** Opening Record excerpts block **

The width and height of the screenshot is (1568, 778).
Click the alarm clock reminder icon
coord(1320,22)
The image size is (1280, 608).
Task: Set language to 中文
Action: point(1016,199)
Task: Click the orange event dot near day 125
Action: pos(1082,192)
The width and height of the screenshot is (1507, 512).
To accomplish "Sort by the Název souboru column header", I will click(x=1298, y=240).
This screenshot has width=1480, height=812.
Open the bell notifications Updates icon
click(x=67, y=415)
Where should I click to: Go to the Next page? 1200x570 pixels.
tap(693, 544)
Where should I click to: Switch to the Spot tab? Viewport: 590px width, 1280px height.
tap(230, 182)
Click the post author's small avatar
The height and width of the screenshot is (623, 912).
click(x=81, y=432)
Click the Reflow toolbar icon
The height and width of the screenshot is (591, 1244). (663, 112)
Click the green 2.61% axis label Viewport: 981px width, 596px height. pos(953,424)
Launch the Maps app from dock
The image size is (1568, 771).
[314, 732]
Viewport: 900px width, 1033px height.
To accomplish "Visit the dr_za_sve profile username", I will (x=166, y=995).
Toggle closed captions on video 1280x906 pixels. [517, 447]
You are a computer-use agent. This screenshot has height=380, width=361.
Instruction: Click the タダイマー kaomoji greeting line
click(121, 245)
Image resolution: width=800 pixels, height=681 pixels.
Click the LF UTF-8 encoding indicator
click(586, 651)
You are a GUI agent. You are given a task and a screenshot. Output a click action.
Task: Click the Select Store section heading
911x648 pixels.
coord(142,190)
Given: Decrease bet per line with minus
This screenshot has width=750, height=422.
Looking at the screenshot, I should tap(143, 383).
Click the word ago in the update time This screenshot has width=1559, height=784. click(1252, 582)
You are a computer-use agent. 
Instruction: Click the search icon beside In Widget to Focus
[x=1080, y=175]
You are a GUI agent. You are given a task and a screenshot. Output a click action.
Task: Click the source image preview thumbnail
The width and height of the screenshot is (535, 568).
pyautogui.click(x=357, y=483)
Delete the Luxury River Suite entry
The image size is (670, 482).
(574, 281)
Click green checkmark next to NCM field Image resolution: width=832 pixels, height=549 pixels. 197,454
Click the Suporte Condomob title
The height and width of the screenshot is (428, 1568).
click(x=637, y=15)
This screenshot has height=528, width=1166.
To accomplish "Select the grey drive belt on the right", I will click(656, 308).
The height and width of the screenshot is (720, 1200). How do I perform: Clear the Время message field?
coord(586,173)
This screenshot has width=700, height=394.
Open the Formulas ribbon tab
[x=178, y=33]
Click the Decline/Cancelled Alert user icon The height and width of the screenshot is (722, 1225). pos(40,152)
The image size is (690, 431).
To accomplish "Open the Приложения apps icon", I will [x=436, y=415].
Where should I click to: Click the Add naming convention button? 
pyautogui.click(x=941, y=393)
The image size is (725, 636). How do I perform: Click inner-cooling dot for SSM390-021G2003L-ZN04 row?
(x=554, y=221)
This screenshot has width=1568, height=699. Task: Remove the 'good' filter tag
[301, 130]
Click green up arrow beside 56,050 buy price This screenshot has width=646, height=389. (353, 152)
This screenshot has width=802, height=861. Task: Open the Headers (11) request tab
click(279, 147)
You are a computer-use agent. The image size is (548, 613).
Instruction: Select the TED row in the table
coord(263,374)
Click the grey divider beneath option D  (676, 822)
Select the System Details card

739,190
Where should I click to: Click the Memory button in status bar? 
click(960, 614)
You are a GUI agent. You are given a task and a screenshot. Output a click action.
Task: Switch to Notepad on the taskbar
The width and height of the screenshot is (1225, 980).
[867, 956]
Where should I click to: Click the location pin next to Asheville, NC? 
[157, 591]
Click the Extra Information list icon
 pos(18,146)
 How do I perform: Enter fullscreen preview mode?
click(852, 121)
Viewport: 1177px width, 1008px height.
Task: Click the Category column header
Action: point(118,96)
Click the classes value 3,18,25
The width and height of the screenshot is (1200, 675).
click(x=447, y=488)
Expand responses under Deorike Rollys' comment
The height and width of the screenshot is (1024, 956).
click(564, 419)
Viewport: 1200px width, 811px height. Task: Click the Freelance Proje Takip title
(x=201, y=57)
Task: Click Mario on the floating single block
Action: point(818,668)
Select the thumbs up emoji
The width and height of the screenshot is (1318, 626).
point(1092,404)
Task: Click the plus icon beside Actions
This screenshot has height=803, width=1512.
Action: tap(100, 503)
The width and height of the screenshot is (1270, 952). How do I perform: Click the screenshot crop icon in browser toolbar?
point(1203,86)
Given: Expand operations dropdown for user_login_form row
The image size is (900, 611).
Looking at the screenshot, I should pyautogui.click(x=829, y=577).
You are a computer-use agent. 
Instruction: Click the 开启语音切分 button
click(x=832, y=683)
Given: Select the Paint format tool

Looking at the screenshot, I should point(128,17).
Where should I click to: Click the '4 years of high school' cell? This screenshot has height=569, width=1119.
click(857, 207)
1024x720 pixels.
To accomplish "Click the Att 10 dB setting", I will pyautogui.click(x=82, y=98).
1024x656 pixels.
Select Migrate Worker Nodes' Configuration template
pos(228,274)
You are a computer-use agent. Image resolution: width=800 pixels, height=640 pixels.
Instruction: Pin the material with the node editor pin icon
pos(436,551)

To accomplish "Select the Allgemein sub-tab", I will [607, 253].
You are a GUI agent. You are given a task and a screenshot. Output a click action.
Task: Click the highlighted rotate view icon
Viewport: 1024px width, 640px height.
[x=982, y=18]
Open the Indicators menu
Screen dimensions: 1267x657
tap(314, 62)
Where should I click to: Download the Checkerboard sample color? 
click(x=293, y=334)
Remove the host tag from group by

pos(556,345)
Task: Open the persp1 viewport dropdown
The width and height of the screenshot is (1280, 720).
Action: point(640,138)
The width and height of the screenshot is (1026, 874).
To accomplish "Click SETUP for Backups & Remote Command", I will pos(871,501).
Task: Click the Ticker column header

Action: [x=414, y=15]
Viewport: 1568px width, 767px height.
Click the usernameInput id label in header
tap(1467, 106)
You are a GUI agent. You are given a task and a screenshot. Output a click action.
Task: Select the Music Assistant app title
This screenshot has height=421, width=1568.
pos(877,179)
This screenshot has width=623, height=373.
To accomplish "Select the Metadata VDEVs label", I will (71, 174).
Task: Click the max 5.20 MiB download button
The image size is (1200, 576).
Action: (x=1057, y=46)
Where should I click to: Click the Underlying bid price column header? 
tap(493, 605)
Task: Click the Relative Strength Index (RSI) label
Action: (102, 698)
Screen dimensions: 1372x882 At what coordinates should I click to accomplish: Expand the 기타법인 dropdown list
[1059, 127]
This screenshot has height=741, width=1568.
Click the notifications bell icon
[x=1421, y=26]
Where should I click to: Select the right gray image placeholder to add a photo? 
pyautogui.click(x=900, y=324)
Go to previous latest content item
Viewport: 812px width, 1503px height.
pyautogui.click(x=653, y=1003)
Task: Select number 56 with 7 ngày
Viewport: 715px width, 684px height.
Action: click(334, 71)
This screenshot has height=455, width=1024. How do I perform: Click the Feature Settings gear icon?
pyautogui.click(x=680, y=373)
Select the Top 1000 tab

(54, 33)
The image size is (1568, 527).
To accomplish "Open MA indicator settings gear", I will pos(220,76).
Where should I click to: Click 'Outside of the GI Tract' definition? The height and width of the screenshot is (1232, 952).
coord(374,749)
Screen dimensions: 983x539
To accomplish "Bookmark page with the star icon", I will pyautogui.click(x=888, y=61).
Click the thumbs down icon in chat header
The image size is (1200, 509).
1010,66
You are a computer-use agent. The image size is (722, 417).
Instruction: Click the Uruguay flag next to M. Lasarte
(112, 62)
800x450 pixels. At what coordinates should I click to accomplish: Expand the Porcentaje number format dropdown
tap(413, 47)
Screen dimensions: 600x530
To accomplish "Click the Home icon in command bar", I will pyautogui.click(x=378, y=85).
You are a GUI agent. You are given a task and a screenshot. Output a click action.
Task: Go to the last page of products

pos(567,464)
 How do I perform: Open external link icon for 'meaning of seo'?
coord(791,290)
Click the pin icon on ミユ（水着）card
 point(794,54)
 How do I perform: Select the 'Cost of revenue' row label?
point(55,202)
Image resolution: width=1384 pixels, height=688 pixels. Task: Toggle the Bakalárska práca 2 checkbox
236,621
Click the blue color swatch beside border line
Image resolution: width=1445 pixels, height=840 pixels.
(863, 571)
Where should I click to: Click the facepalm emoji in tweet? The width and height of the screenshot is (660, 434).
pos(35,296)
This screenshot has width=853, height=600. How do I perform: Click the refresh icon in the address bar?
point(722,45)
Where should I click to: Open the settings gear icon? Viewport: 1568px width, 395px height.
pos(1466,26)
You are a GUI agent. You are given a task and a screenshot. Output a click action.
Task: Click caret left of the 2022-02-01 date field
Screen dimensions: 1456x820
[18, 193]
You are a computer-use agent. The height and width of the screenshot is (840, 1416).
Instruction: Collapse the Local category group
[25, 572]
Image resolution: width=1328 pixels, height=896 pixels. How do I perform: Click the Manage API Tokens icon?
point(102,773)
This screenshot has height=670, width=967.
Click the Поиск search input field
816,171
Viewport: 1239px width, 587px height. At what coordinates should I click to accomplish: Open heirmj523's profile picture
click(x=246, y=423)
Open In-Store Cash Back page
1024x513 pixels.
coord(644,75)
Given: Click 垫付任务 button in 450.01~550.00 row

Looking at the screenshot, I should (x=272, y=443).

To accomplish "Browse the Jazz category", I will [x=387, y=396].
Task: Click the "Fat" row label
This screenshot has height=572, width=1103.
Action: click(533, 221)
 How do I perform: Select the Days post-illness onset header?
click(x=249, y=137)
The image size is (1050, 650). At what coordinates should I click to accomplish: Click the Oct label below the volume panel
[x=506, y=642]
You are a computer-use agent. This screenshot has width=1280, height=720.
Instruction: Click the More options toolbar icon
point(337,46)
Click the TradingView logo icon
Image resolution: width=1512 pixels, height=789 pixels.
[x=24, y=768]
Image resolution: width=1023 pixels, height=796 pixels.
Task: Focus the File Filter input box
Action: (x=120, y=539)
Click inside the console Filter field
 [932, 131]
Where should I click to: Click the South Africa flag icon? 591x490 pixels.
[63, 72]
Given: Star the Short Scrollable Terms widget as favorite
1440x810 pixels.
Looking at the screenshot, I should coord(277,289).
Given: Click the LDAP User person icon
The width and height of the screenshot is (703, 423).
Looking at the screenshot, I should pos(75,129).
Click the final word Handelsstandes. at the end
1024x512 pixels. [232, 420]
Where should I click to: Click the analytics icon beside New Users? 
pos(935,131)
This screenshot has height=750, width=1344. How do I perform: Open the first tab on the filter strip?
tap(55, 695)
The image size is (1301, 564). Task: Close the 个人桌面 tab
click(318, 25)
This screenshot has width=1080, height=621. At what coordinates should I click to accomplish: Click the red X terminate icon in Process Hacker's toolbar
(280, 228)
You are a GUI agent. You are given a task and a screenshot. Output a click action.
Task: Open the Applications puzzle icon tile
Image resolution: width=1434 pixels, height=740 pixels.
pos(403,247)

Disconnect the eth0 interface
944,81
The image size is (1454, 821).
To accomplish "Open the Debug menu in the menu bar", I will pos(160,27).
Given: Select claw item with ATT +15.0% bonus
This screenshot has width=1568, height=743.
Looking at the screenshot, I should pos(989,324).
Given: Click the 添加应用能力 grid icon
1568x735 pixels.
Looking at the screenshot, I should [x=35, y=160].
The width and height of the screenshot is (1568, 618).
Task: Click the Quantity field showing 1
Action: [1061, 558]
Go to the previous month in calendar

** Closing Record excerpts block **

About this task: Filter by the word "item": copy every line of the data that holds it.

Written solution:
Go to previous latest content item
Given: Select claw item with ATT +15.0% bonus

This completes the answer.